5.6. Het standpunt van belanghebbende houdt in dat de hiervoor bedoelde kans zodanig was, dat een waardering van de uit de realisatie daarvan voortvloeiende verplichtingen voor D op ten minste ƒ 282.000,-- reëel is. In dat verband heeft belanghebbende aangevoerd dat D ten tijde van de verkrijging van de F-aandelen regelmatig ziek was en dat zijn zonen niet geschikt waren hem op te volgen. Naar het oordeel van het Hof is belanghebbende er echter, tegenover de betwisting van zijn standpunt door de inspecteur, niet in geslaagd aannemelijk te maken dat de voor D uit de onder 2.7 en 2.8 weergegeven overeenkomst voortvloeiende verplichtingen ten minste op ƒ 282.000,-- dienen te worden gewaardeerd.
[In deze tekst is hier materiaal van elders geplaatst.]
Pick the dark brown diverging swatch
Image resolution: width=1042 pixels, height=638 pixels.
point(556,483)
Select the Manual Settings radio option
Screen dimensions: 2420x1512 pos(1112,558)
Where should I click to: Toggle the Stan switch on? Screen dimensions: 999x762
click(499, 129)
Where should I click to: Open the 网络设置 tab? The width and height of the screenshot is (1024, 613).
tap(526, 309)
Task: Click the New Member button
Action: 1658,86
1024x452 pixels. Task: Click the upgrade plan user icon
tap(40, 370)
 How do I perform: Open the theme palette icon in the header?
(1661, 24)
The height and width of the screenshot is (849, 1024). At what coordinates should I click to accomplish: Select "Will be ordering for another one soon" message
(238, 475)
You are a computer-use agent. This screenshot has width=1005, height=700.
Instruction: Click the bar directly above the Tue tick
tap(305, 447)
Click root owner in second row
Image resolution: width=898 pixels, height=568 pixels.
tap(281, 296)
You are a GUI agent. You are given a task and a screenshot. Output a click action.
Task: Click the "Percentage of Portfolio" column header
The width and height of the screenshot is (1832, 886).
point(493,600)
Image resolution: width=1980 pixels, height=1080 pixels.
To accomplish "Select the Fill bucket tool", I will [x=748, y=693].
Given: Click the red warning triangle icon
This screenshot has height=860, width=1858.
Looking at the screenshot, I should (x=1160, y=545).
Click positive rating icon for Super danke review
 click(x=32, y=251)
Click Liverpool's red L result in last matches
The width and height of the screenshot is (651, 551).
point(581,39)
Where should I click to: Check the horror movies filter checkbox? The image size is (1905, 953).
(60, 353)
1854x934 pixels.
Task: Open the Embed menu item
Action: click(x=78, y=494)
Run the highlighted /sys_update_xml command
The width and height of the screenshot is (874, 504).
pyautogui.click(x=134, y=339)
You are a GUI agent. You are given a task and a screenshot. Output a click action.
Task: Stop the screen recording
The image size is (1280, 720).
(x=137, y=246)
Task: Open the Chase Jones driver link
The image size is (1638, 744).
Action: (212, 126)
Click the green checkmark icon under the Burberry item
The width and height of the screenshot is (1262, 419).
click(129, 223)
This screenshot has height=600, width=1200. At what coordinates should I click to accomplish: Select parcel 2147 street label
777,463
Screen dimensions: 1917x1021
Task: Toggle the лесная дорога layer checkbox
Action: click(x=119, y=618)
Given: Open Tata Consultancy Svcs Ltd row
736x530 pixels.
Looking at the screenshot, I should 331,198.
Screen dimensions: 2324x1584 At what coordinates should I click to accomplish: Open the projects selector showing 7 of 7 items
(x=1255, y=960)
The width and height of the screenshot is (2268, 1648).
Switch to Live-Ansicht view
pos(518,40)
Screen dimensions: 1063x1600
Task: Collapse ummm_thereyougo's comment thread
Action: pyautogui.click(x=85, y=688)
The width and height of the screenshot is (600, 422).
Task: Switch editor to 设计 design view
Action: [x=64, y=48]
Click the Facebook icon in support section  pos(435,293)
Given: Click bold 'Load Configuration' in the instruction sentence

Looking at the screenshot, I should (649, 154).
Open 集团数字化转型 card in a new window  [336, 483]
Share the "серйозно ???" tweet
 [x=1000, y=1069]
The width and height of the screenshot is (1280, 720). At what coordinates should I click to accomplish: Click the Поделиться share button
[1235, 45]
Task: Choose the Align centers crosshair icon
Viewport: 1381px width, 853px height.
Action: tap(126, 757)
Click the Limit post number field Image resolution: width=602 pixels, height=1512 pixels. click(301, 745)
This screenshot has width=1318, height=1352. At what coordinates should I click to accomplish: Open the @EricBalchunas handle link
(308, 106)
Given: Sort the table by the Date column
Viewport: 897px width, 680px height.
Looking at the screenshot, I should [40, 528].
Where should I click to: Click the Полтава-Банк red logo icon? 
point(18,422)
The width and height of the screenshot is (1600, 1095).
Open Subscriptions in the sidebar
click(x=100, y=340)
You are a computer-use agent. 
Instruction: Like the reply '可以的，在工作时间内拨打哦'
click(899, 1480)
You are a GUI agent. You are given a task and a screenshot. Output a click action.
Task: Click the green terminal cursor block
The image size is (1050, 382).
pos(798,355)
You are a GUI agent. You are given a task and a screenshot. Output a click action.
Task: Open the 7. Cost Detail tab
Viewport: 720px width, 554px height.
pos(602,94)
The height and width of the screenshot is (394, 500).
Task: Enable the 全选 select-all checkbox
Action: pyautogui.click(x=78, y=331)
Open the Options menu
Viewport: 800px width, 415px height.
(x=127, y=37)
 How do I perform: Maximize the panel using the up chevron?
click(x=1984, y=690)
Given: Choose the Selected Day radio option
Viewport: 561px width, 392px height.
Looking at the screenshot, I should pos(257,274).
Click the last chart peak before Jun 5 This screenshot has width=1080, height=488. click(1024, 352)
Het verband tussen de (on)geschiktheid van de zonen van D en zijn regelmatig ziek zijn enerzijds en de mogelijke verkoop van de aandelen in Dd B.V., K B.V. dan wel G B.V., acht het Hof op zichzelf te vaag en te algemeen om daaraan de door belanghebbende gestelde conclusie te verbinden met betrekking tot de verkrijgingsprijs van de ‘F-aandelen’. Zo heeft de inspecteur er op gewezen dat voortzetting van de ondernemingen van genoemde vennootschappen niet uitsluitend van D en van zijn zonen afhankelijk behoefde te zijn. Evenmin heeft belanghebbende voldoende aannemelijk gemaakt dat vervreemding van de aandelen in K B.V. dan wel G B.V. tot verplichtingen van D jegens F N.V. zou leiden, aangezien evenbedoelde werkmaatschappijen werden gehouden door Dd B.V. Dat door D een verplichting van Dd B.V. werd beleefd als een verplichting van hemzelf, zoals belanghebbende nader door M als getuige heeft willen laten toelichten, doet aan het voorgaande niet af. Het Hof acht het dan ook niet nodig om M als getuige te horen. Belanghebbende heeft ook geen stukken overgelegd of anderszins bewijs aangevoerd waaruit aannemelijk wordt dat D ten tijde van de verkrijging van de ‘F-aandelen’ daadwerkelijk voornemens is geweest om de aandelen in Dd B.V. te vervreemden, dan wel dat ten tijde van de verkrijging van de ‘F-aandelen’ kon worden verwacht dat de vervreemding van Dd BV op een zodanige termijn zou worden gerealiseerd dat daaruit een verplichting voor D zou voortvloeien waarvan de contante waarde, beoordeeld naar het moment van verkrijging van de ‘F-aandelen’, groter was dan
ƒ 282.000,--. Evenmin is aannemelijk gemaakt dat alleen de opvolging door een zoon de winstgevendheid van de onderwerpelijke vennootschappen van D op peil zou kunnen houden. Het is dan ook niet van doorslaggevend belang in hoeverre de zoon van D incapabel was hem later op te volgen.
.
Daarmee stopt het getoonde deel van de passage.